Visa's Planned IPO Likely To Be Largest For A U.S. Launch

BY AMY REEVES

INVESTOR'S BUSINESS DAILY

Posted 2/25/2008

After spending much of the winter in near-hibernation, the IPO market was jolted awake Monday when Visa announced the biggest offering in U.S. history.

The credit card giant decided to sell 406 million shares at $37 to $42 apiece, raising $15 billion to $17 billion. Underwriters will have the option to buy an additional 40.6 million shares, pushing the total haul as high as $18.8 billion.

Barring a drastic price cut, that will beat AT&T Wireless' $10.6 billion take in April 2000.

At the high end, Visa's IPO could be the world's second largest ever, behind Industrial & Commercial Bank of China's $21.9 billion launch in 2006.

The exact date for Visa to go public hasn't been set, but Renaissance Capital's IPOhome.com has put it on the calendar for the week of March 17.

It would be an anomaly in the current IPO market. Only half as many IPOs have come out this year as in the first two months of 2007. None raised more than $800 million, and only four of 18 are trading above their offering price.

Tom Taulli, author of "Investing in IPOs," thinks Visa is a special case. "This is one of those cases where we have an exceptional company that could probably come out in any market," he said. "For the IPO investor, there's nothing to read into it in terms of the market coming back."

How exceptional is it? Visa is the last of the big credit card companies to hit the market, now that Discover, (DFS) American Express (AXP) and MasterCard (MA) are all trading.

The last of that bunch piques the most interest. MasterCard priced at 39 in May 2006 and is trading near 200. It's even gone up since the credit crunch last summer. This is partly because MasterCard handles transactions and doesn't actually have to take on consumer debt, Taulli says.

But there are also skeptics.

"Is this another MasterCard?" asks Francis Gaskins, president of IPO Desktop. "The answer is no."

MasterCard went public at a price-to-earnings ratio of 11, while Visa's proposed price puts it at around 30, says Gaskins.

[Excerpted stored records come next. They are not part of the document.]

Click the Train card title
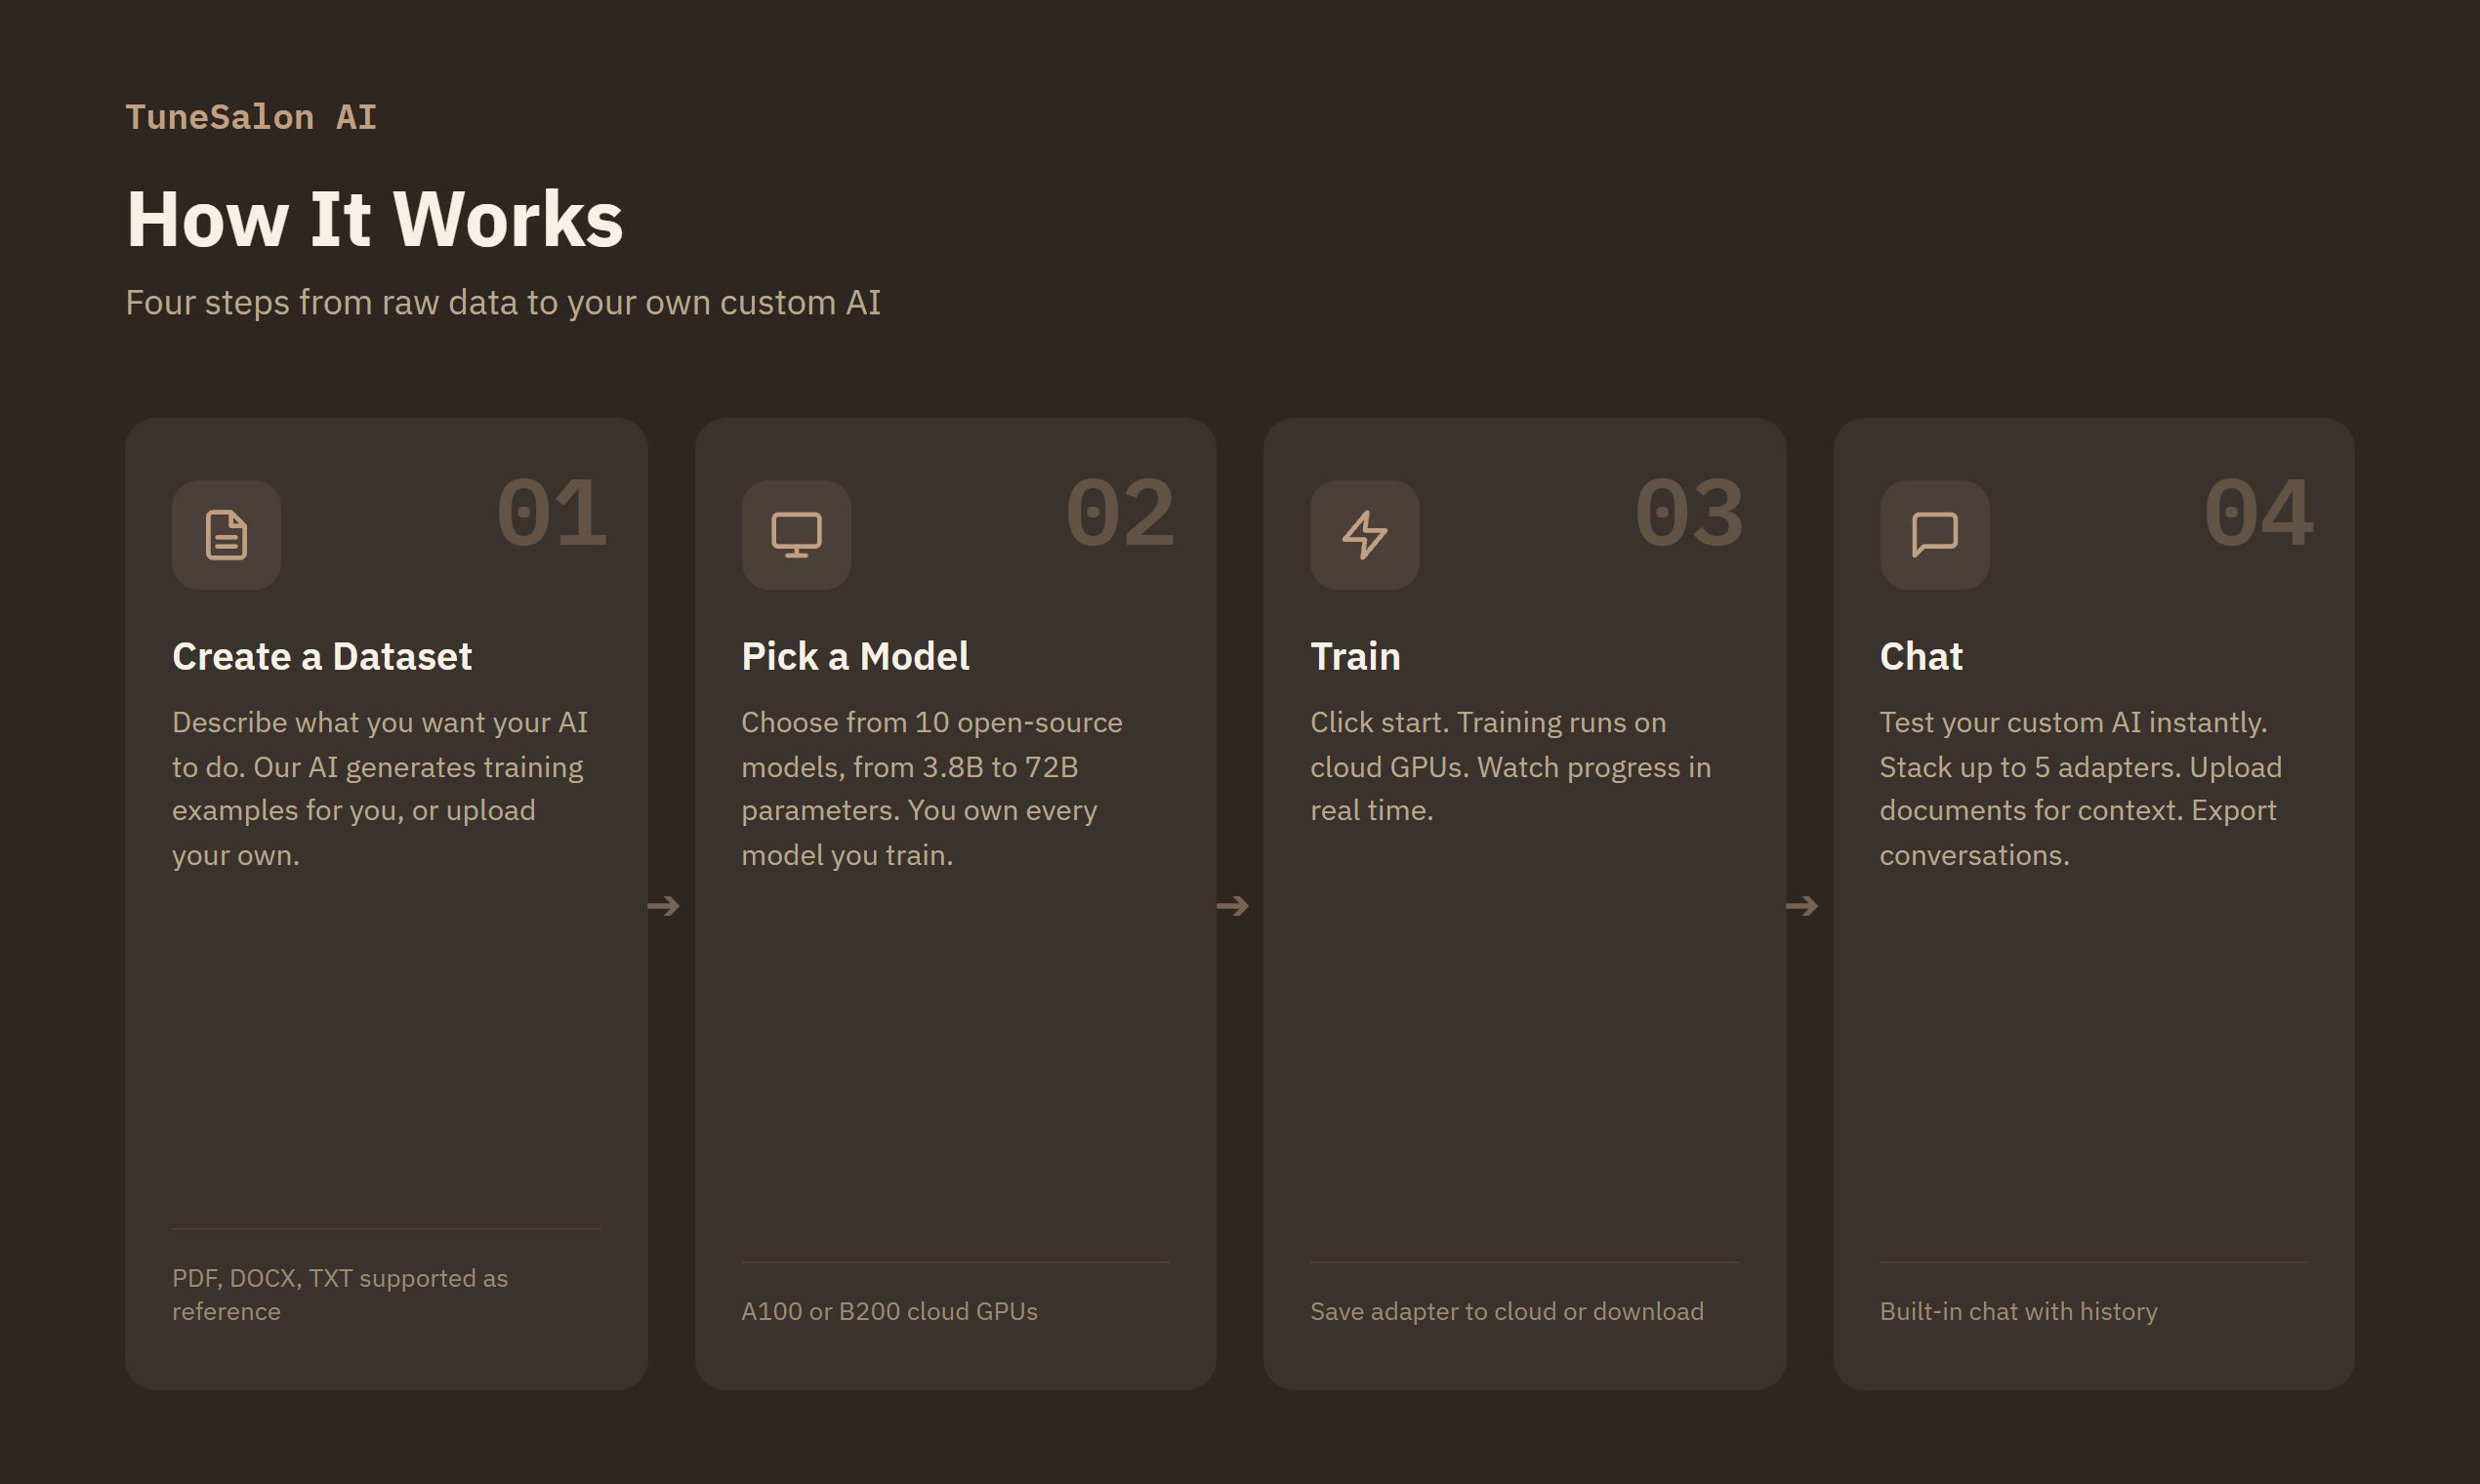This screenshot has height=1484, width=2480. point(1355,656)
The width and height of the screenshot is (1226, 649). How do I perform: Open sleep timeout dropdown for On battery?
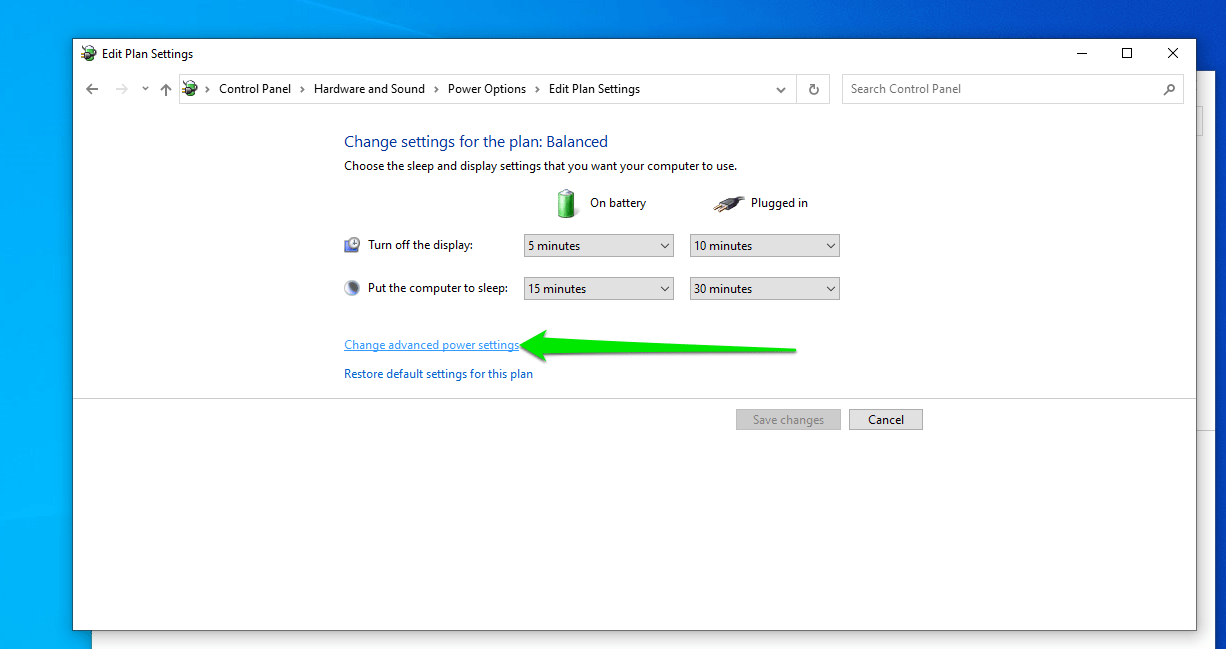click(599, 289)
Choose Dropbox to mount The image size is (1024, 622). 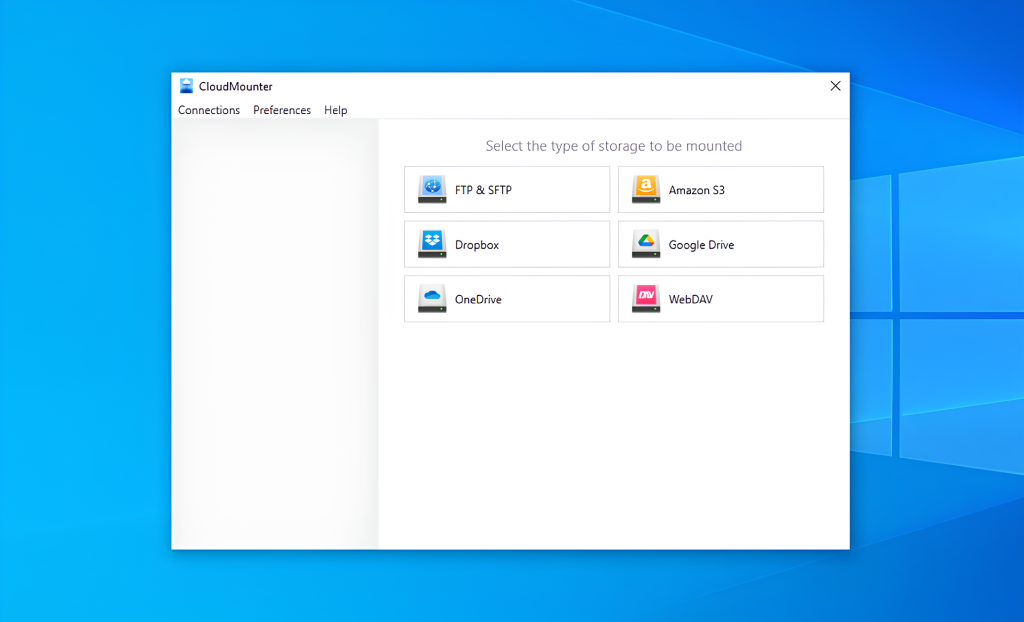506,243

Taulli says the Visa offering's sheer hugeness comes partly from MasterCard's success, which Visa no doubt factored into its terms. That might not leave much room for growth in the aftermarket.

Another problem is apparent in Visa's financials. In its original November prospectus, it recorded a decent profit for the first three quarters of 2007.

Now that it's reported the full year, it's suddenly in the red.

The difference is a legal settlement it reached with AmEx last fall. Visa agreed to an initial payment of $1.13 billion, and will pay up to $70 million per quarter for the next 16 quarters.

Litigation, in fact, fills up a fair chunk of Visa's prospectus. Visa is a defendant in class-action lawsuits over interchange fees, a federal antitrust suit and a variety of state-level cases alleging consumer protection violations, illegal currency conversion and so on.

The company has decided to put $3 billion of the proceeds in escrow for its "retrospective responsibility plan," i.e. future legal payouts. It also says that in the first quarter of this year it expects litigation costs to reach $285 million.

Still, MasterCard has been dealing with many of the same charges, and investors don't seem to care. And Visa's basic business metrics, such as transaction volume, are growing at a fair clip, especially outside the U.S.